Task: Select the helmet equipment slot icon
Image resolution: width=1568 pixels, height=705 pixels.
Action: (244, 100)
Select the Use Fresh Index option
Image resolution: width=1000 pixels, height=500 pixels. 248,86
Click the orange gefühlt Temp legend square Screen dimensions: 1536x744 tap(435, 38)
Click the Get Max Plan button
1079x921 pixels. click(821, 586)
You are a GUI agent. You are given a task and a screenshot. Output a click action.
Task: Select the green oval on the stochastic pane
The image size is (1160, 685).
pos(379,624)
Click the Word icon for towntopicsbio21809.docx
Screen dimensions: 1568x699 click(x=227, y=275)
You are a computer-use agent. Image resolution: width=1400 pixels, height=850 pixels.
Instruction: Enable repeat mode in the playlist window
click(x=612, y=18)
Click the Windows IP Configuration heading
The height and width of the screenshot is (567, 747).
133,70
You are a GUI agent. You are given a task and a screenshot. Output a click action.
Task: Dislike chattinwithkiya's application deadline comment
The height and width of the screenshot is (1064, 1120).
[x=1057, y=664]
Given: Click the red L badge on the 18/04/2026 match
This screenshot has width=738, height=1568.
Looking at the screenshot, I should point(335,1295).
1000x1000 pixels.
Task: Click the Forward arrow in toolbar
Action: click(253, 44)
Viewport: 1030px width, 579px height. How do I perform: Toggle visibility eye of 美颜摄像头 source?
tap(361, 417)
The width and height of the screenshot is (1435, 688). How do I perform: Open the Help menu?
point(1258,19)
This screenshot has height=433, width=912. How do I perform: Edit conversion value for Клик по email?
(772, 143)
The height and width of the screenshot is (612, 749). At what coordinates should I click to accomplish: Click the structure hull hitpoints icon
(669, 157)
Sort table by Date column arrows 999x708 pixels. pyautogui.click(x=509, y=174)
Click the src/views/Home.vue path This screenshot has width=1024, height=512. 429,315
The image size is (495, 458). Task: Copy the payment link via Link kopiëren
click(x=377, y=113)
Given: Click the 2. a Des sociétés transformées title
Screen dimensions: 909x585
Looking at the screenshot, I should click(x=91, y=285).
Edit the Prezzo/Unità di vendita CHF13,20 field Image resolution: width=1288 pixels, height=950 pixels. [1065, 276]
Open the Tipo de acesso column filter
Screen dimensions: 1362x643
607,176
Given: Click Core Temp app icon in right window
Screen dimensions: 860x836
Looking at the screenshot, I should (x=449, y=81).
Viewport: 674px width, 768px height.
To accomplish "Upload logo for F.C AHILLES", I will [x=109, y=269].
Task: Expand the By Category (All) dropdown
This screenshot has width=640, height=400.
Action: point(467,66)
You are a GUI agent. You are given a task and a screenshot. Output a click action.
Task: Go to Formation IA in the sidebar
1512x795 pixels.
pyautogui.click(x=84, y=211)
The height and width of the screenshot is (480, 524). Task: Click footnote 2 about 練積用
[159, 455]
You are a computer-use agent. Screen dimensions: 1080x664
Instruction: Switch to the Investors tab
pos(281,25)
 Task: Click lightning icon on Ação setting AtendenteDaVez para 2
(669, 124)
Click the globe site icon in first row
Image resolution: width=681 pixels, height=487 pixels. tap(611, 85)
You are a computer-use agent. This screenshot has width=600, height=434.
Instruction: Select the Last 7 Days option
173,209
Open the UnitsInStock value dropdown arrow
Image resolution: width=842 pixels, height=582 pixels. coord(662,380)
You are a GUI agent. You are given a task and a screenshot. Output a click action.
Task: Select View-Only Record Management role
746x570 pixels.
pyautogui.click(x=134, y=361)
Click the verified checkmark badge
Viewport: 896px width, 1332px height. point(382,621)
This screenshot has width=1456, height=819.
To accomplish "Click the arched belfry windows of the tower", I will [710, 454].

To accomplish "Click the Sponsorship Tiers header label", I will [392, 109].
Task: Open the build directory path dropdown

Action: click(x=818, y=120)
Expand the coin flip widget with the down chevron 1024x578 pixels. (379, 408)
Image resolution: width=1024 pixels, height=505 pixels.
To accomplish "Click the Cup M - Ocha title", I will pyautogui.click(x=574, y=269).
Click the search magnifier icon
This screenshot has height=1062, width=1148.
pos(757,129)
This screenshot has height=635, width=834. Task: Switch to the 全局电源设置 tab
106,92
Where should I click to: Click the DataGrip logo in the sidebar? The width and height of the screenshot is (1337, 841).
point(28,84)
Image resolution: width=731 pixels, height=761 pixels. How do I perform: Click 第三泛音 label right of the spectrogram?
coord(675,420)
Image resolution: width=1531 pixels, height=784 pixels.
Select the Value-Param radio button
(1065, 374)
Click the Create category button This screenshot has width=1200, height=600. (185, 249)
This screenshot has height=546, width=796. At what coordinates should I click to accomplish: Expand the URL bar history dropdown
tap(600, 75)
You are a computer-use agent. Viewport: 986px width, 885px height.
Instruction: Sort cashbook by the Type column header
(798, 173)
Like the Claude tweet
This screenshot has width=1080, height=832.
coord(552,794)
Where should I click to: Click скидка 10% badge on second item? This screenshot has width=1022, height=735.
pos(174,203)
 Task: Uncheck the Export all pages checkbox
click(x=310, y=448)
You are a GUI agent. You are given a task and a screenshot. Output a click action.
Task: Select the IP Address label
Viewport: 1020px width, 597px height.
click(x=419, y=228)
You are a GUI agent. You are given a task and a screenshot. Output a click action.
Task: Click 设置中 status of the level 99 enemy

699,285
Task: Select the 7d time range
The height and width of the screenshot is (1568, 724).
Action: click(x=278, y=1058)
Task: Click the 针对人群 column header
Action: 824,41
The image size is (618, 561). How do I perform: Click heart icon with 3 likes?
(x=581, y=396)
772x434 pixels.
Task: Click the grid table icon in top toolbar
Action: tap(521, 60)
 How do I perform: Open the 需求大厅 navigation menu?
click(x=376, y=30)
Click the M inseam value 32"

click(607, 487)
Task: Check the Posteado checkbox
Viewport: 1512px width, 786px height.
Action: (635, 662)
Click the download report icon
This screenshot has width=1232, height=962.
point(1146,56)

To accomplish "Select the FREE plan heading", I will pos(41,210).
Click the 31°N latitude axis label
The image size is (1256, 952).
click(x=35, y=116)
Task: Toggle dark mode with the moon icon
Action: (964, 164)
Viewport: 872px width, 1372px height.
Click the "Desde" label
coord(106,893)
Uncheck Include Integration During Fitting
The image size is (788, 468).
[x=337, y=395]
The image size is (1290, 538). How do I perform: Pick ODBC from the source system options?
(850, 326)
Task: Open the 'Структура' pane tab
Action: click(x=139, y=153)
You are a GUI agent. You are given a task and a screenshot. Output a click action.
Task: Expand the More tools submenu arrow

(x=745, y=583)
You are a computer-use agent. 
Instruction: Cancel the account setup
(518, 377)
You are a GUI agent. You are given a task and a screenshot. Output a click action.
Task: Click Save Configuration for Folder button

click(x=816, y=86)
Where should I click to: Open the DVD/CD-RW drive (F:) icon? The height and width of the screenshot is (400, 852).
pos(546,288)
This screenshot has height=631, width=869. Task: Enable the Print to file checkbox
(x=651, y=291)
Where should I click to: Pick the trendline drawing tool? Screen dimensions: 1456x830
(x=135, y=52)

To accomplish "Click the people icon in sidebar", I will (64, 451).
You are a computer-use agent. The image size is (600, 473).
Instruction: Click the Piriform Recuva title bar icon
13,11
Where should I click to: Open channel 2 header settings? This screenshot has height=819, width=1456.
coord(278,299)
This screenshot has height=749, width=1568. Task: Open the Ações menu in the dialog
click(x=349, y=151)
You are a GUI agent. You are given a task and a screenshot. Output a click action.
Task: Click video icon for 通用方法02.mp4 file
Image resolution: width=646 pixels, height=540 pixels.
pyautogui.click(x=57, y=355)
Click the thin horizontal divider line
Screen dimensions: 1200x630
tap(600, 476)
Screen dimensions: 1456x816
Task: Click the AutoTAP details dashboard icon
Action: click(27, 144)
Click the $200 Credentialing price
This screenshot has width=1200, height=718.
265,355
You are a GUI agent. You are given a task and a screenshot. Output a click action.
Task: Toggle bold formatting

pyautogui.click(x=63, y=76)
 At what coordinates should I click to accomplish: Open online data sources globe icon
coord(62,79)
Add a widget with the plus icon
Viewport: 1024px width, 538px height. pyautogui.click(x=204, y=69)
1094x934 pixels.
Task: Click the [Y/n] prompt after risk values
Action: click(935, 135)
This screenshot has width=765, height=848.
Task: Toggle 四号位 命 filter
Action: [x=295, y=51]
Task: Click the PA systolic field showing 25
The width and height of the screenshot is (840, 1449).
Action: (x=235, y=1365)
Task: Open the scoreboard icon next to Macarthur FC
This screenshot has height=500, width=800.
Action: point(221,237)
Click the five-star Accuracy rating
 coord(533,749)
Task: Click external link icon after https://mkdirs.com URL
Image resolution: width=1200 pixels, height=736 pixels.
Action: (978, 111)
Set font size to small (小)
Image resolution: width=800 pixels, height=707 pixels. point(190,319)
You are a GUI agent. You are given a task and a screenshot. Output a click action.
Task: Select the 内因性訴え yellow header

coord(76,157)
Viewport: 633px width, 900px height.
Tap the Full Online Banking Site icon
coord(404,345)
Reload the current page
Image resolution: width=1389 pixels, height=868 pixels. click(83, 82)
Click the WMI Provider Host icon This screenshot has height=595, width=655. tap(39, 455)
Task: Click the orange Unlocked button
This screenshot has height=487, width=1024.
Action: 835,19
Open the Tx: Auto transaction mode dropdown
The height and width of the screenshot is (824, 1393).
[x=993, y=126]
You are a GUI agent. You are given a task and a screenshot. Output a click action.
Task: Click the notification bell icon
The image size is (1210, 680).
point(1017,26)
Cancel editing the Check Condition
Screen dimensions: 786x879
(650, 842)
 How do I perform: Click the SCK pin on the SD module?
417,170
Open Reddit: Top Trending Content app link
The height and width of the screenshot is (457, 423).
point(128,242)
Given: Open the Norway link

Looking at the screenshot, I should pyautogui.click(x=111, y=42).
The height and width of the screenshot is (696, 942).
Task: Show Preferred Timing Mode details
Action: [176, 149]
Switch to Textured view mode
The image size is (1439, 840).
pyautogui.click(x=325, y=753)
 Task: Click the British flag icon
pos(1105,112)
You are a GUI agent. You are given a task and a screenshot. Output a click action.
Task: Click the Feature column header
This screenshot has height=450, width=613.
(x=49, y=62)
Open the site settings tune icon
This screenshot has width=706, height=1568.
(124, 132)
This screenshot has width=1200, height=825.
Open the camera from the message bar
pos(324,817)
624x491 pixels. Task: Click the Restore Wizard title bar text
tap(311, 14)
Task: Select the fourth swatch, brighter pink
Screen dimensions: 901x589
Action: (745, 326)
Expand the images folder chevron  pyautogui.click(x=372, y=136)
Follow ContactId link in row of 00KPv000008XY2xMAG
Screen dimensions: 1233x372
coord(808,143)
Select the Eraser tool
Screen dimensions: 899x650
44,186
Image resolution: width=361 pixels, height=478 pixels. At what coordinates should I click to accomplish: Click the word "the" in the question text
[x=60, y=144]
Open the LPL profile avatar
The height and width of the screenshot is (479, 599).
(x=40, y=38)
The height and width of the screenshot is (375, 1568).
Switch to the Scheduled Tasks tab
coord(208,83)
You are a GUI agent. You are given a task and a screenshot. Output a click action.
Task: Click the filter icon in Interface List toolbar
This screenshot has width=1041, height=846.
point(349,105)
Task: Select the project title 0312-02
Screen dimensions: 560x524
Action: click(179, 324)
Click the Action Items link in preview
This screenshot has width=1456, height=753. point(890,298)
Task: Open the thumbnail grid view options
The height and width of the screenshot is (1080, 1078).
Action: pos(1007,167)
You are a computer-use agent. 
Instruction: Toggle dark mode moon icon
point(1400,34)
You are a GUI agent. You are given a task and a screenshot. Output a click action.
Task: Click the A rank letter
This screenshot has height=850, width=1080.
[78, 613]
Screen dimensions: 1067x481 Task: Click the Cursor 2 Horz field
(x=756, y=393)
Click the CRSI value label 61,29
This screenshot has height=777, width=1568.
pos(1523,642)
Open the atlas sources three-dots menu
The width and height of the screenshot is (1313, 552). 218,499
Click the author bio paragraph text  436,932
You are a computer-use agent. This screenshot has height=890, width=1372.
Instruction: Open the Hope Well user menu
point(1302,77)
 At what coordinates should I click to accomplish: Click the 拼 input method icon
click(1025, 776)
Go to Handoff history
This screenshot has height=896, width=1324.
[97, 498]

» Your objective:
Nothing but a number should be given: how many lines of the material contain "orange".

» Response to the task:
2